The wedding reception is about to go horribly wrong.
Jack Charles plays Mick, Bunurong elder and the hirsute uncle of the groom, who shakes our hands at a guest table festooned with love-heart balloons and gum leaves. A three-piece band plays guitar and drums on the stage, which is draped in glittery red strips underneath the grand organ pipes of Sydney Town Hall’s Centennial room.
Two huge screens flash photos of what father of the bride Robert (Tainui Tukiwaho), our MC (“Maori of ceremonies”), calls “our beautiful black and brown family sitting under a tree” – mostly snapped with awkward cheesy grins and half-shut eyes.
We thought we were just here to witness a piece of conventional theatre – but instead the audience become wedding guests, funnelled into the internecine fireworks as the family thrashes out a thorny question: should Australia or New Zealand become home for the happy couple, Aboriginal consultancy entrepreneur Kane (Mark Coles Smith) and Maori corporate hotshot Hera (Tuakoi Ohia)?
Country and continuation of culture are crucial for both the mother of the bride Sylvia (also Robert’s ex, played by Lana Garland) and the mother of the groom Ruth (Lisa Maza), who stands her ground on a dais at the opposite end of the long room. “Follow your heart my son,” she implores. “It will lead you where you need to be.” We applaud, and laugh nervously.

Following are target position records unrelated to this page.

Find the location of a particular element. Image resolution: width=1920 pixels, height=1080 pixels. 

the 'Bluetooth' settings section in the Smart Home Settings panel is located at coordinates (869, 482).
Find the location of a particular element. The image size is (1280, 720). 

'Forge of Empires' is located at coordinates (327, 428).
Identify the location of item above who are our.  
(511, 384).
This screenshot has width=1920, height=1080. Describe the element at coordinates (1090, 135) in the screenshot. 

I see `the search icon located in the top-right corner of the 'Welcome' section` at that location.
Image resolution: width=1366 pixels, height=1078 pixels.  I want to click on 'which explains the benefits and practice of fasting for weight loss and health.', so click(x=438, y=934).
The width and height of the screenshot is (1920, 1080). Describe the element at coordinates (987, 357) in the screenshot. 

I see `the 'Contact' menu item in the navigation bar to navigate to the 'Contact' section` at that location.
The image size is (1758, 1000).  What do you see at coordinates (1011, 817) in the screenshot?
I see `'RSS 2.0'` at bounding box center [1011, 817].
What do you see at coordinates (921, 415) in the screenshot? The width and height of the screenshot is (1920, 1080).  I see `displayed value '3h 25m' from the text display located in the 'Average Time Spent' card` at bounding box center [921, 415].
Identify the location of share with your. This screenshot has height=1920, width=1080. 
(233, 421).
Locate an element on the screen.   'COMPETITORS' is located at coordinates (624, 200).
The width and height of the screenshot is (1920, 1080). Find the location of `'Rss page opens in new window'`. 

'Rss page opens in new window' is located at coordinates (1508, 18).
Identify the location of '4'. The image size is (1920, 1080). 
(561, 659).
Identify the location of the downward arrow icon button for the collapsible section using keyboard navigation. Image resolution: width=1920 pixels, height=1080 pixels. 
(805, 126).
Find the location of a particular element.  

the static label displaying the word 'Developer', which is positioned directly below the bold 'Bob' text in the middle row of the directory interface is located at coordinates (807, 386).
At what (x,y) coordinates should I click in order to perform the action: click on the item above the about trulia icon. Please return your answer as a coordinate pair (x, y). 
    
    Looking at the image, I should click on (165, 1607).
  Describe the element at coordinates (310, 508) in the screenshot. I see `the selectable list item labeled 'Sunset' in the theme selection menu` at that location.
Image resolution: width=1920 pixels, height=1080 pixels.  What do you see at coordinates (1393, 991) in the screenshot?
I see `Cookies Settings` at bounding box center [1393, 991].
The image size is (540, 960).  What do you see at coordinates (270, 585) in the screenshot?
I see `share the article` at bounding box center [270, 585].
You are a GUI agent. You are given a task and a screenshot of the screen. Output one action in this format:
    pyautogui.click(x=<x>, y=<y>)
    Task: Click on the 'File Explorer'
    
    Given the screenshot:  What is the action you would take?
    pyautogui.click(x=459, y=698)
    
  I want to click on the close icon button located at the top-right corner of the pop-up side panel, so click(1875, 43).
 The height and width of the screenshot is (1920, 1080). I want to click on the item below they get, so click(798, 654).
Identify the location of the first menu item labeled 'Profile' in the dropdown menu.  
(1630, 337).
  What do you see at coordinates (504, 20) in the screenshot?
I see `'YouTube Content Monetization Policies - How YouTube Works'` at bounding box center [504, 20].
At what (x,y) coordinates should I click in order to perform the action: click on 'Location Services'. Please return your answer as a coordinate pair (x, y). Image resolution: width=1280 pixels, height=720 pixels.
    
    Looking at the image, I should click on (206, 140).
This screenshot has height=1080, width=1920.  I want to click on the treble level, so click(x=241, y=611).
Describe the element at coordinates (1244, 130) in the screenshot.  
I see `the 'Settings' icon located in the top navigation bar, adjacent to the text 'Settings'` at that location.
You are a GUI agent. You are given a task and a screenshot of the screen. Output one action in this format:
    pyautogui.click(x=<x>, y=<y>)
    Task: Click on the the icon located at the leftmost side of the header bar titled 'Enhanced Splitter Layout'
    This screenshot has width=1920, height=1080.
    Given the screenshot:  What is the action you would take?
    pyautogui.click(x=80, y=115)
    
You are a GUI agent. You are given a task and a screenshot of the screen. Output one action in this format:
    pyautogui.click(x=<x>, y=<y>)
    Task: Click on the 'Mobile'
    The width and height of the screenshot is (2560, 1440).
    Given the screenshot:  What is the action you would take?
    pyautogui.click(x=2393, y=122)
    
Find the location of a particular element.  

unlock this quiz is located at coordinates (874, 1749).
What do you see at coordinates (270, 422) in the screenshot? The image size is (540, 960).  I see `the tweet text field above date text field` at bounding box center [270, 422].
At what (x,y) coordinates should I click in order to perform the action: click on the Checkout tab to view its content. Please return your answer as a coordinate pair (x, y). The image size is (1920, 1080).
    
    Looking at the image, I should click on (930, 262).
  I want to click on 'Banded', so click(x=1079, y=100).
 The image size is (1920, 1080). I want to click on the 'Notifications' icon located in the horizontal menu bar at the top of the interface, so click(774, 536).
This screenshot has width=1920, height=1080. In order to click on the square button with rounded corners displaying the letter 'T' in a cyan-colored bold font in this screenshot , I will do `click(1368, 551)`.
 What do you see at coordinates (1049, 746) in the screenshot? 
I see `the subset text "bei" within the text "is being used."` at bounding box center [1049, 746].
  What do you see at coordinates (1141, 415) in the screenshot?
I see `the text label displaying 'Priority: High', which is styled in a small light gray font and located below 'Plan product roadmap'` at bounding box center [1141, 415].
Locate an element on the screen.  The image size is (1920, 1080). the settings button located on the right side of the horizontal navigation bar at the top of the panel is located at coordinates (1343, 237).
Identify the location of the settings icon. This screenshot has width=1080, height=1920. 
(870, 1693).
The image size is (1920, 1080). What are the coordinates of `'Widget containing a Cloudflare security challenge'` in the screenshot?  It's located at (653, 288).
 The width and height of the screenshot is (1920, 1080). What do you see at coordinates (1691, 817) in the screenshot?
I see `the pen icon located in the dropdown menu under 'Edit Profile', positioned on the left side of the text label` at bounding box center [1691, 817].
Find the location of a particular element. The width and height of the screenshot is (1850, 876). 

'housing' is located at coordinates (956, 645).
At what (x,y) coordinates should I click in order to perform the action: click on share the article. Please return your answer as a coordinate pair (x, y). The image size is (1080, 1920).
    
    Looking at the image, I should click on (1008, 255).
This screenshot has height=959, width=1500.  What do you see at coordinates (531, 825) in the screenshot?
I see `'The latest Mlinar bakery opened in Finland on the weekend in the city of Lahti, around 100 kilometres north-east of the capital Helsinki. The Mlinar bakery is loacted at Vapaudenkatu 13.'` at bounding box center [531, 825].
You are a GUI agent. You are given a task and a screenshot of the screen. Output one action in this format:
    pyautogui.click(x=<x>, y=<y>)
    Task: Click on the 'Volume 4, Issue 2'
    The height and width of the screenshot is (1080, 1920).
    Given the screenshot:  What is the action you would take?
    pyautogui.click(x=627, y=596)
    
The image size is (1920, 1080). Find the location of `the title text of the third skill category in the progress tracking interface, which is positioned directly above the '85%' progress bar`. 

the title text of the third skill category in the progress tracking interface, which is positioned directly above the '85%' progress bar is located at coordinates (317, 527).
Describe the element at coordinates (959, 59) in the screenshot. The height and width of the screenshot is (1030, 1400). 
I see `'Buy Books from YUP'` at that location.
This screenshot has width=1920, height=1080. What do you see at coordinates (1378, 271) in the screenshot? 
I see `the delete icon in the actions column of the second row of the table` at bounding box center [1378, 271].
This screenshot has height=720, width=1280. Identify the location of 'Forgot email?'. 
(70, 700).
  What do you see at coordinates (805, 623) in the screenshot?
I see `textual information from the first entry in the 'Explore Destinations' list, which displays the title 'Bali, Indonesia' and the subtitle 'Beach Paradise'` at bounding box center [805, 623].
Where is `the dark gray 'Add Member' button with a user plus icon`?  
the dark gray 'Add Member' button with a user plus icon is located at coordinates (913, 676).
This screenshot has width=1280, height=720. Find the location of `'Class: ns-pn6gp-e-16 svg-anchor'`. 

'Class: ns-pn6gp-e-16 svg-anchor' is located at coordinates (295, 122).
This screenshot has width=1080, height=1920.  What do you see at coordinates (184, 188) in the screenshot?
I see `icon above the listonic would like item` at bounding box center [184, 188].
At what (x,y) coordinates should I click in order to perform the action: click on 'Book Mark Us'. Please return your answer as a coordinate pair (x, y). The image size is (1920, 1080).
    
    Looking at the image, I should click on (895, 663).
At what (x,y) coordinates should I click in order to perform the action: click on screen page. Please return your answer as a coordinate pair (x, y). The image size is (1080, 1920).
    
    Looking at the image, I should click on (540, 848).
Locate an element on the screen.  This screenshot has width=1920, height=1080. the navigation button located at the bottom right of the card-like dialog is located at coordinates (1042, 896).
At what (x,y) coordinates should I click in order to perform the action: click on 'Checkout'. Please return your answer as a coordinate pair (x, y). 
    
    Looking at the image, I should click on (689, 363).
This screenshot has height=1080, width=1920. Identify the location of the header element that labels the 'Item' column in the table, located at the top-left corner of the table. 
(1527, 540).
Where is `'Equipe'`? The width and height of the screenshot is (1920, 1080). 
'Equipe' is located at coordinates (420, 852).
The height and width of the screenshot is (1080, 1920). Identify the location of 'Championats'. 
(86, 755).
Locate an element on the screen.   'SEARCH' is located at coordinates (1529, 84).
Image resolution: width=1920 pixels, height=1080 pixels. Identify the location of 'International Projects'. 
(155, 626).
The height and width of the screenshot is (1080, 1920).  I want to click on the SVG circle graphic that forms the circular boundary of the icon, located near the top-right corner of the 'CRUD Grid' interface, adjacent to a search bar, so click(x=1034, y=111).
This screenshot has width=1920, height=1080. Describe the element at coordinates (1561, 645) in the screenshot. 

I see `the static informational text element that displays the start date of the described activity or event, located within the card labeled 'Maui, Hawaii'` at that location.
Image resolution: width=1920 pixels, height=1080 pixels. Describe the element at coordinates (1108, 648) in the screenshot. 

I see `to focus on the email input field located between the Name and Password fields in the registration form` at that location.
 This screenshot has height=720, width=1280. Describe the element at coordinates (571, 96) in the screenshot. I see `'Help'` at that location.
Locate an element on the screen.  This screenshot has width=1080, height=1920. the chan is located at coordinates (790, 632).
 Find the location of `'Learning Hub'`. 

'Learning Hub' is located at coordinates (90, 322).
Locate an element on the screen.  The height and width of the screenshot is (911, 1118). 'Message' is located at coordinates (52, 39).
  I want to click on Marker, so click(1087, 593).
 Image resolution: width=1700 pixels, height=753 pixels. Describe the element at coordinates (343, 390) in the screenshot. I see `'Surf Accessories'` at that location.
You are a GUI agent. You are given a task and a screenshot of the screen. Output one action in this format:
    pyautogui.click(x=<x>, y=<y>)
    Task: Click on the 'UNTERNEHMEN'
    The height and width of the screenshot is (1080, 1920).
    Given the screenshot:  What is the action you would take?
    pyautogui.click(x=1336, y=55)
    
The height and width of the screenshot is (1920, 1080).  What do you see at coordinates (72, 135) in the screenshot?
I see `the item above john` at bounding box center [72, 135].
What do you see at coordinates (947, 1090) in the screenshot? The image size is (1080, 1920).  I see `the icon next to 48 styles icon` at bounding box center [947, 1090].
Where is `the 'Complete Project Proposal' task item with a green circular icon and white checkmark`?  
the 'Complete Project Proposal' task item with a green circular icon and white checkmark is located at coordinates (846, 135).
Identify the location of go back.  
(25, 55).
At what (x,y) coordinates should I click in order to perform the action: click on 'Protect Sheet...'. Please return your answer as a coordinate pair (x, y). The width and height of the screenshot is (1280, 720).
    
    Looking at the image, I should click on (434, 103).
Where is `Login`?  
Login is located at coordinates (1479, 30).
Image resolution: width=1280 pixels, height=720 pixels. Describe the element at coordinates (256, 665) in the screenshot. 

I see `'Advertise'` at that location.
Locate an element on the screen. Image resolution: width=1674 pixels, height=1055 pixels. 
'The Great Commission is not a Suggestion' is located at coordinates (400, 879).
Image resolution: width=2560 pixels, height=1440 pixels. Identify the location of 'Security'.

When the happy couple make their late arrival on the red carpet, we toast the prospect of their offspring: “all the Maorigines to come”. But as their little secret suddenly becomes known to all in the room, accusations of “whoring bitch” let fly. “Oh you Maoris, think you’re so effin’ cultural!” shouts Ruth. Sylvia, standing now in front of the head table, won’t let that insult stand: “I’ve had yeast infections with more culture than the lot of ya!”
The chaos that ensues is masterfully controlled by co-directors Rachael Maza – artistic director of Indigenous Australian company Ilbijerri theatre – and Tukiwaho, who co-wrote Black Ties with Torres Strait writer John Harvey. A co-production by Ilbijerri and New Zealand’s Te Rēhia theatre, the ambition of scale here – 13 performers including the band, and a drastic and effective flip of the stage and point-of-view for the second act – is augmented by the ambition of bringing people together, as we are encouraged to talk with the strangers on our tables.
But in the first act, we’re just flies on the wall, watching Kane and his intended best man Jerome (Dion Williams) travel across the ditch to get permission to marry Sylvia and Robert’s daughter – fearful of a Once Were Warriors-style violent greeting. The lads are granted an impromptu pōwhiri, a Maori welcome ceremony, which becomes enmeshed with the disco classic It’s Raining Men, sung by the fabulous best friend of the bride, trans woman Shannon (Brady Peeti).
This early cross-cultural moment is a little like that outback scene in Priscilla, Queen of the Desert, when didgeridoos and campfire mash with I Will Survive. Later, under a disco silver ball and clutching a bottle of red wine, Shannon will bring her own lovelorn drama to the wedding reception; sisters will fight and unite around our tables, but the band will play on.
Comedy can convey a host of serious issues, including problems common to many cultures – such as absent fathers. Black Ties also wants to remind us that, while these are stories of colonised peoples with similar histories, Australia’s history of forced Indigenous child removals – and the lack of a Treaty – continues to resonate as unfinished business. The play wants to move us beyond cultural stereotypes, and to show us we have more in common than we suspect.
The first act could do with a little tightening, but has many wonderful moments setting the characters up for the big wedding showdown. Mick, who is gay, seems the most drawn from real life: we see Jack Charles in beret and trench coat, unsuccessfully trying to hail a taxi, and we learn that – like Charles – Mick works with prisoners and is a member of the stolen generations. At one point, a fellow cast-member can even be spotted reading Charles’s terrific autobiography, A Born-Again Blackfella.
As the travelling troubadours through the first act morph into a wedding band, and casual clothes morph into bow ties and brocade, a mash of love songs segue us through – from the Home and Away theme to Daryl Braithwaite’s The Horses. The audience is finally encouraged to dance with the players. If only we all moved as one more often.
Black Ties plays at Sydney Town Hall for Sydney festival until 18 January, then at Perth festival 13 to 16 February, Asia TOPA festival in Melbourne 21-29 February, New Zealand festival of the arts in Wellington 4–7 March, and Auckland arts festival 11–15 March.